Wright’s new job — he starts on the 6 a.m. to 10 a.m. shift Monday — is great news, but an all-Elvis station right in Portland is earth-shaking news. At least I’m all shook up.
Since Aug. 1 WCVG in Cincinnati, a small 500-watt AM station, has been playing continuous — or constant, or interminable, depending on your view — Elvis. Although there are indications the station was not doing well before that, WCVG has said its ad income jumped 321 percent by the end of the first week.
The news about a station playing only Elvis was in just about every paper in the country. But it was the paragraph about the big sales increase that caught the eye of David M. Jack, who has regained ownership of KVIX from a group of investors led by Victor Ives, who were not able to make it financially with an old-time radio format.
Jack is no fool. He wants to sell the station again, but he says it will take some time to put it in saleable condition. In the meantime, he has to keep it on the air with something. Old-time radio, as much as some people loved hearing “Fibber McGee,” did not work. Jack thinks Elvis could take the station from rags to riches.
“It might be a big hit,” he said. On the other hand, he could have bought a lottery ticket.
Jack is not making a major financial commitment to Elvis. Well, when he ordered 60 Elvis records and tapes from Tower Records in New York, he did have them sent Federal Express. (So they won’t be marked “Return to Sender.”) But otherwise, he is going to see what happens.
A whole new staff will operate KLVS. They are instructors and students from the National Broadcasting School in Portland — “Dial 24 Be-A-DJ,” it says in the phone book.
An entire radio station run by student interns?
Don’t be cruel.
Jack has set strict standards for the school: “I told them I didn’t want any jerks.”

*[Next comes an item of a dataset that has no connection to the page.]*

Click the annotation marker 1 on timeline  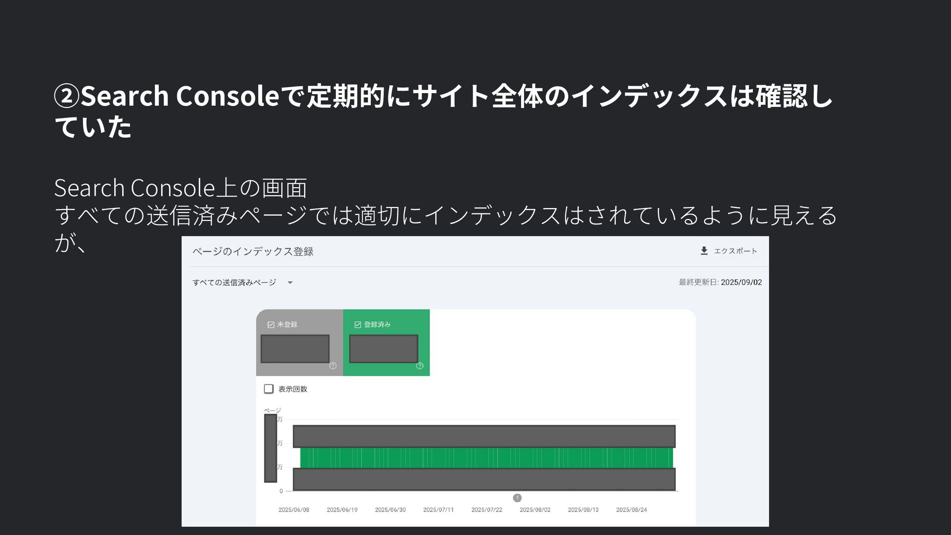point(517,497)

The morning and evening drive times — the periods that really count in radio — will be handled by supervisory people from the broadcast school, and Jack said National Broadcasting students work at other radio stations in town, including those that play music by more than one artist.
“This will give the students more of an opportunity to learn,” said Jack.
There are, by the way, 652 Elvis songs available, many of them hits. That should be enough, since Jack hopes to have a buyer for the station lined up in a couple of months, when its signal is improved. So Elvis is mostly an interim step.
But, hey it could work. Still, Jack doesn’t mind a joke or two about his new format. You can say anything you want, but lay off of his . . .
POSITIVE ALARM: Don Wright promises to “wake people up with a positive attitude” in his new job at KSGO. He figures most of the high school students who listened to him years ago are now going through the same experiences in life he is, including raising a family.
“After doing the hard news on the talk show, I’m going to be light in the morning,” said Wright, whose weekday tour as host of “Northwest at Night” on KEX (1190) has been cut down to weekends only.
What was good news for Wright was, of course, bad news for someone else. General manager Dan Hern pretty much cleaned house at KSGO, which is apparently feeling the pressure from KKSN (97.1 FM, 910 AM) and its oldies format. Eric Worden, program director and morning personality, is out, as is Jeff Davis of the midday shift.
“We wanted somebody who had a name that people 35 to 44 years old — that’s our target audience — would have a remembrance of,” Hern said. “This could be a lot of fun with Don, and we know Don understands the music.”